Inconsistency in the Suspect Process

Status
Not open for further replies.

ZoroDark

esse quam videri
is a Tiering Contributor
Hxt6Qx2.png

(written up by dcae who should probably get access in case he wants to add something)​

I would like to preface this by saying: I do not want any bans retroactively affected by this change. This is just a proposition for the future.

After the Dugtrio ban in BW OU where a simple majority was used, I noticed that despite Smogon’s general attempts to keep stuff in line with precedent and have consistency, its strange that our suspect process is still heavily inconsistent. In different gens and different tiers, different requirements are used. A quick glance at the blind voting forum shows this:

1. OU – 60%
2. UU - 51%
3. NU - 51%
4. RU - 51%
5. LC - 60%
6. DOU - 60%
7. PU – 51% to ban, 60% to unban
8. BW OU - 10/19 No percentage specified in the OP
9. Monotype 60%

I believe it's ideal for this process to be standardized. There does not appear to be a reason for the variation across tiers and this system can potentially make suspect tests susceptible to outside biases based on the suspect in question.

The recent BW OU suspect test is a strong example of the issue of standardization. Since the last Excadrill suspect used a different process, I took a look at the initial Excadrill suspect test. That one used a 60% suspect vote while the current Dugtrio ban used a 51% suspect vote. Considering they were both for a relevant oldgen that is still heavily played in official tournaments, it is detrimental to the suspect process that two different requirements were used for the same tier.

Another example of this can be seen in LC, where the tests have seen significant inconsistencies:

1. Torchic - 60%
2. Vulpix - 60%
3. ORAS Drifloon - 60%
4. ORAS Diglett - 50%
5. ORAS Diglett + Gothita - 66%.

_Dataset content_.

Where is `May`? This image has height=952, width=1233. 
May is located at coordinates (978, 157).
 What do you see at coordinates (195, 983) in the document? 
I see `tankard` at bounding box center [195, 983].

_Exercise task_. Copy out the entire thread on inconsistency in the suspect process, given above, word for word.

_Output of the task_.
Inconsistency in the Suspect Process

Status
Not open for further replies.

ZoroDark

esse quam videri
is a Tiering Contributor
Hxt6Qx2.png

(written up by dcae who should probably get access in case he wants to add something)​

I would like to preface this by saying: I do not want any bans retroactively affected by this change. This is just a proposition for the future.

After the Dugtrio ban in BW OU where a simple majority was used, I noticed that despite Smogon’s general attempts to keep stuff in line with precedent and have consistency, its strange that our suspect process is still heavily inconsistent. In different gens and different tiers, different requirements are used. A quick glance at the blind voting forum shows this:

1. OU – 60%
2. UU - 51%
3. NU - 51%
4. RU - 51%
5. LC - 60%
6. DOU - 60%
7. PU – 51% to ban, 60% to unban
8. BW OU - 10/19 No percentage specified in the OP
9. Monotype 60%

I believe it's ideal for this process to be standardized. There does not appear to be a reason for the variation across tiers and this system can potentially make suspect tests susceptible to outside biases based on the suspect in question.

The recent BW OU suspect test is a strong example of the issue of standardization. Since the last Excadrill suspect used a different process, I took a look at the initial Excadrill suspect test. That one used a 60% suspect vote while the current Dugtrio ban used a 51% suspect vote. Considering they were both for a relevant oldgen that is still heavily played in official tournaments, it is detrimental to the suspect process that two different requirements were used for the same tier.

Another example of this can be seen in LC, where the tests have seen significant inconsistencies:

1. Torchic - 60%
2. Vulpix - 60%
3. ORAS Drifloon - 60%
4. ORAS Diglett - 50%
5. ORAS Diglett + Gothita - 66%.